Eventually, they are forgotten and lost in the ocean of newer “SOTA models”. To make things worse, the obsession with chasing after “SOTA models” often causes researchers to lose track of the end goal of building the model - deployment.

Source: ClearML on Reddit.

Source: ClearML on Reddit.

Hence, as ML engineers, it is very helpful if we build models with deployment in mind, as the end result.

Because only when a model is deployed can it add value to businesses or organizations. This is the beginning of getting a model into production.

Deployment is unfortunately a messy and complicated topic in MLOps - too deep for us to cover here. Luckily, that is not the purpose of this post.


My objective in this post is to show you how you can deploy an ML model easily on a mobile device without getting your hands dirty with servers, backends or Kubernetes.

The following figure shows the deployment architecture that allows us to accomplish that.

Deployment architecture.

Deployment architecture.

🤗 Hosting a model on Hugging Face

The first piece of the puzzle is to host our model on some cloud infrastructure. In this post, let’s use a free service known as Hugging Face Spaces.
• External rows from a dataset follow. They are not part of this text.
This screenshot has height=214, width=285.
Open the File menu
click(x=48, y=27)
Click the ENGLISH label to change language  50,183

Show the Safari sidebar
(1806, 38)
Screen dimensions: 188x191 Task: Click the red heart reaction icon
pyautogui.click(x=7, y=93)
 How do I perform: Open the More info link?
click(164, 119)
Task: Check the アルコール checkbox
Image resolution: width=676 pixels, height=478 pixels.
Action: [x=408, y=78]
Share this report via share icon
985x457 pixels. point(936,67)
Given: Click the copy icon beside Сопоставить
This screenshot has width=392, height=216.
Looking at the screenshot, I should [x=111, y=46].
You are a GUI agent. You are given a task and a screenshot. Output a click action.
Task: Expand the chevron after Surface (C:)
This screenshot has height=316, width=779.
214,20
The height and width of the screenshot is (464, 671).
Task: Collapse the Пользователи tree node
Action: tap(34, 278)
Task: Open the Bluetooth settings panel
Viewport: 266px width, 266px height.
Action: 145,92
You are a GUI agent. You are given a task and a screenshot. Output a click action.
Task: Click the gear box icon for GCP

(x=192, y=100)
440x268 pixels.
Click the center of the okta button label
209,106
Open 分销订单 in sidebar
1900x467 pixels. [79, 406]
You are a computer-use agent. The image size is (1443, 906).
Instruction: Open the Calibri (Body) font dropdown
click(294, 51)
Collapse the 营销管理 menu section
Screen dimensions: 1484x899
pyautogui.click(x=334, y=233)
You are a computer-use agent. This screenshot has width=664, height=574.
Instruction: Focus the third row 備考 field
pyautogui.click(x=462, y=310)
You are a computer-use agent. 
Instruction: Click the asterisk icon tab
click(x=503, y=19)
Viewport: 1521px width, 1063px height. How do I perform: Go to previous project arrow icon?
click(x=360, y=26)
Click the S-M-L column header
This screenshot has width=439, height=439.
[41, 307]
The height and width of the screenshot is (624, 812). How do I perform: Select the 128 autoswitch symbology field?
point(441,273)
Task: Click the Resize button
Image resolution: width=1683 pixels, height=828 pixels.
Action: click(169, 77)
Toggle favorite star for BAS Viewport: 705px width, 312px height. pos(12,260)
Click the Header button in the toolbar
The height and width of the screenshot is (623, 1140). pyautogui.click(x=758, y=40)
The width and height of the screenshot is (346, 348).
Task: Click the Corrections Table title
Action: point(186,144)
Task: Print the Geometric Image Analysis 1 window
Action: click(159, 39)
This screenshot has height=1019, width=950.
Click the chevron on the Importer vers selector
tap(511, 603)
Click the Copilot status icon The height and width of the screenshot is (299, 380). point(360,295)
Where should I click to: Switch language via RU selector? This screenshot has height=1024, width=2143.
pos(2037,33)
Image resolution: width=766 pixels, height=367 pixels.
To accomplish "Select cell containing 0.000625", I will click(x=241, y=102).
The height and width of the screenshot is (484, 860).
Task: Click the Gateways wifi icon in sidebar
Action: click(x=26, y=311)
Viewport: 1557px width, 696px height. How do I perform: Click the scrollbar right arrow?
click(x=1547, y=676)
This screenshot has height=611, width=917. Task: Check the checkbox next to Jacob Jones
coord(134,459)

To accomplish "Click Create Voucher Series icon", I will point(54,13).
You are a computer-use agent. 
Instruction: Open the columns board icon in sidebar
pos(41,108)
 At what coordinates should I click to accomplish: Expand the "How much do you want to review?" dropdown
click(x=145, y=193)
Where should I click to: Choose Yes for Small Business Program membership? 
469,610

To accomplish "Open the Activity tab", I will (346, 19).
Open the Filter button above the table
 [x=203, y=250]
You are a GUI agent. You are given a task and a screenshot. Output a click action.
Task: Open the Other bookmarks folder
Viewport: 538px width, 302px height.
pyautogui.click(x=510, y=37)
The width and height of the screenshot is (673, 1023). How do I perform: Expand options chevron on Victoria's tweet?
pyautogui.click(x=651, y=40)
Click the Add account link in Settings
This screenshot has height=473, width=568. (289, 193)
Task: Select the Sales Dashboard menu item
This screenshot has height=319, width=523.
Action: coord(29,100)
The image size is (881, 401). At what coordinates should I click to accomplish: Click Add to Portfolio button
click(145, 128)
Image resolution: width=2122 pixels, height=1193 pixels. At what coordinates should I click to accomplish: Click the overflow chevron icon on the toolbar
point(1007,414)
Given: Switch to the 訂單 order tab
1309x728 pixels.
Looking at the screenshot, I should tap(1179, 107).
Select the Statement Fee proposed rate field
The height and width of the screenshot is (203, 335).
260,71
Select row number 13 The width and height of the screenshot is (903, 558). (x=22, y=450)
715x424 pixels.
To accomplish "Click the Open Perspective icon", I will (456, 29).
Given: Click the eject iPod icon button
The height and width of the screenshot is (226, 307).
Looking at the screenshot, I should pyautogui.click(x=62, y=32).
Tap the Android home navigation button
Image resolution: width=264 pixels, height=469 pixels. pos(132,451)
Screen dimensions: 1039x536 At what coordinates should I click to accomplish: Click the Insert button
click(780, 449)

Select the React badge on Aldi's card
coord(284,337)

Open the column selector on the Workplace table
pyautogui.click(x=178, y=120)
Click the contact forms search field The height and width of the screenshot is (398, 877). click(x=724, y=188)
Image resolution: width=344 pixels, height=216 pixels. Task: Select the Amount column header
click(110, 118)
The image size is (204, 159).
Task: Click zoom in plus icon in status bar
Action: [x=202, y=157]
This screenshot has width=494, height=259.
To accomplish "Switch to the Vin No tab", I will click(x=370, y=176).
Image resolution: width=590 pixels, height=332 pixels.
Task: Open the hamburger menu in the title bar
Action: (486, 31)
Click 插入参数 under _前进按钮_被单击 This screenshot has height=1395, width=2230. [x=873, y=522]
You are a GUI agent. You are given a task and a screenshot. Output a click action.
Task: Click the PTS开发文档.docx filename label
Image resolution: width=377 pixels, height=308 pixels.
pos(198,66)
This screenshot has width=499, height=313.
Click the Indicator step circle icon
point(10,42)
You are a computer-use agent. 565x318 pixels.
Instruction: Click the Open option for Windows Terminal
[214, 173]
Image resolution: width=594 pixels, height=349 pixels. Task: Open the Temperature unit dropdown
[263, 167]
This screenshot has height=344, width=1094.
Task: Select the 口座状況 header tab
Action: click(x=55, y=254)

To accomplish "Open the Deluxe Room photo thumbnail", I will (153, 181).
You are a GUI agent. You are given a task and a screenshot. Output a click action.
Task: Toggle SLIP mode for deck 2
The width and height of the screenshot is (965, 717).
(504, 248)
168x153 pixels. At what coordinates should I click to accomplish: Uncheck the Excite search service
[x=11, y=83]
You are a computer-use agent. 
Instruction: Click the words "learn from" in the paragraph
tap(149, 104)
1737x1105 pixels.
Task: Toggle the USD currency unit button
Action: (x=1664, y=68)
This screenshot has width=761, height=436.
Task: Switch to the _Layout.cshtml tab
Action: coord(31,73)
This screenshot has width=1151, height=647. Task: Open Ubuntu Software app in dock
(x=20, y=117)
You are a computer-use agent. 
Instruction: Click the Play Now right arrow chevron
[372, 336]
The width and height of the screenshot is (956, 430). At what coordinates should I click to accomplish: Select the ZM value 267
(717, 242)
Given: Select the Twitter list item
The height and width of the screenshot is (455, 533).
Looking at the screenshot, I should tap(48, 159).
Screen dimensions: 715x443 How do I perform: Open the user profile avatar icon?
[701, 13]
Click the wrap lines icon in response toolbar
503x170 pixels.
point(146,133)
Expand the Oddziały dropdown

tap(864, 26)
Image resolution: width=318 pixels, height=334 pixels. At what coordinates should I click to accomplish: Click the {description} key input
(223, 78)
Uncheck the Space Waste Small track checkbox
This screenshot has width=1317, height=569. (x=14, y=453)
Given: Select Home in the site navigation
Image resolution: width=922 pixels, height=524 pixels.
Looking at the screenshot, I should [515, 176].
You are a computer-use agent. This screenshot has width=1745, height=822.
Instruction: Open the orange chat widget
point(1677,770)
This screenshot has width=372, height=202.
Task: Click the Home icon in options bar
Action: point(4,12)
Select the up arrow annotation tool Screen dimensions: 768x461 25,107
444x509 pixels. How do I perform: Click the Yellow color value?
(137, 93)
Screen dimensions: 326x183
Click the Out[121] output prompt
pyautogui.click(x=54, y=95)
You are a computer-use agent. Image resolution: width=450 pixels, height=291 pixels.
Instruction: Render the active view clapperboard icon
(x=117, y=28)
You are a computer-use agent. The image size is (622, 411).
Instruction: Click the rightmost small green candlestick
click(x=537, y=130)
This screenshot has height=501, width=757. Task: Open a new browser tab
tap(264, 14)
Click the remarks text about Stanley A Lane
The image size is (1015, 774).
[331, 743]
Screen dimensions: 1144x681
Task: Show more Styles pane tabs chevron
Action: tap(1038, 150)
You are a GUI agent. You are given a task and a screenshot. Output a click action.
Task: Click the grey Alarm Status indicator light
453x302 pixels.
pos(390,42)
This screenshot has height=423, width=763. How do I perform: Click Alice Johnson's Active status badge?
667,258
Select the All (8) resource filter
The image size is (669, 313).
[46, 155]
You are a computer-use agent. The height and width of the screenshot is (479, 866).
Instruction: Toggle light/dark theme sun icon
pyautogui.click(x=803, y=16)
Spaces is a platform where anyone can upload their model and share it with the world. If you head to, you will find thousands of models that researchers made freely available online.

These models are hosted on Spaces for demo and sharing purposes. But they can be scaled up into full-fledge production with the Inference API.

Let’s set up a Space to host our model. If you’re unsure how to do that, I wrote a recent guide on how to set your own Space with the Gradio app here.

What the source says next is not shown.